Tita bukan tak pernah ingin marah berlama-lama, atau menjadi enggan untuk memaafkan, terkadang pikiran itu melintas dibenaknya, namun ia kembali teringat ajaran Ayahnya bahwa manusia bukan Tuhan, Tuhan saja Maha Pemaaf, kenapa manusia tidak?
“Titania!”
Suara serak-serak basah dengan nada tinggi itu membuyarkan lamunan Tita yang sedang menunggu makan siang di kantin kantornya. Kepalanya sedang melayang kerumahnya di pulau seberang. Ah… betapa ia rindu Ayah dan Ibu serta kedua kakaknya.
Tita mengangkat kepalanya, meluruskan pandangan, dan mendapati sesosok laki-laki dengan perawakan tubuh tinggi dan berisi serta rambut sedikit gondrong berjalan menuju mejanya. Denish, lelaki itu adalah seniornya, seruangan dengannya sejak kali pertama ia bekerja di perusahaan jamu ternama ini. Hanya dipisahnya sekat antara kubikel, membuat Denish menjadi orang terdekat Tita, sebab sedikit banyak, Tita belajar darinya.
Denish menghempaskan tubuhnya di kursi yang berhadapan langsung dengan Tita, “biasanya kamu ngajakin saya makan siang?” tanya Denish tanpa basa basi.
Tita tersenyum, membuat lesung pipitnya terbentuk sempurna, “maaf, tadi abis dari HRD, males balik lagi keatas, makanya saya langsung kesini.”
“Sudah pesen makan?” tanya Denish kemudian sambil membolak-balik menu.
“Sudah.”
“Makan apa?”
“Sate ayam.”
“Mas, saya pesen sate ayam satu ya.” Teriak Denish pada pelayan sedetik kemudian.
Tita melongo di tempat duduknya teringat akan suatu hal yang ia sudah ketahui dari Denish semenjak pertemanan mereka beberapa bulan belakangan ini, “Nish, bukannya kamu ga suka ayam?”

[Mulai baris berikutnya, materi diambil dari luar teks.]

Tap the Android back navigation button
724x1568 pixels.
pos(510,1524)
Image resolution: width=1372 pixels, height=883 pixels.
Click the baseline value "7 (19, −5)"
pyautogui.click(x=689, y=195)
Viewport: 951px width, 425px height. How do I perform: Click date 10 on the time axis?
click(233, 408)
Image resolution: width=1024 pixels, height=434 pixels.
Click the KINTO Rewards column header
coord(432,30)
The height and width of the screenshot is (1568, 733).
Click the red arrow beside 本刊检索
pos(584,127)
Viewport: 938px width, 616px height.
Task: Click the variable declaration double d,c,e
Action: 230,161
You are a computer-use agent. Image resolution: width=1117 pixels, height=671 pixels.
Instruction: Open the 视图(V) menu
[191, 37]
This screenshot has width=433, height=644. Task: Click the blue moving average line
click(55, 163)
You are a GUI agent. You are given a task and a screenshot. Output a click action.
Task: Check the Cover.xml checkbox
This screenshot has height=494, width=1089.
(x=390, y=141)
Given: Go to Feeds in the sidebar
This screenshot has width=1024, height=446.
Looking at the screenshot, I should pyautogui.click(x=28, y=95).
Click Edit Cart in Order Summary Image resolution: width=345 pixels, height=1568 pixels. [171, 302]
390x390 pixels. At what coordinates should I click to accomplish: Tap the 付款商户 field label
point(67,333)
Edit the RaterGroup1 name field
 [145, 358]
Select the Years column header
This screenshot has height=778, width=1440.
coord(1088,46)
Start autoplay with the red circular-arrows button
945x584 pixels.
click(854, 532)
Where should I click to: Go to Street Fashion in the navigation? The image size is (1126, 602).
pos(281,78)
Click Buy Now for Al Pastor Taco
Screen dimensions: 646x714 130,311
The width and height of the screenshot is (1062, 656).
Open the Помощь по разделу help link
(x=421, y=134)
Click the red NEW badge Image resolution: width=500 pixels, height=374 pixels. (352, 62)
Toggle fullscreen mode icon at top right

“Kamu kan suka ayam, tiap makan pake ayam, jadi saya pengen belajar suka ayam juga, biar bisa makan bareng terus sama kamu,” jawab Denish santai sembari masih membolak-balikkan menu, sedang memilih minuman.
Tita tercenung, mencoba mencerna kalimat dari mulut Denish barusan.
“Minumnya apa?” tanya Denish kemudian. Pandangannya beralih pada Tita, sedetik kemudian Denish tersenyum geli demi melihat raut wajah Tita yang termenung dengan mata hampa. Diusap-usapnya kepala Tita lembut.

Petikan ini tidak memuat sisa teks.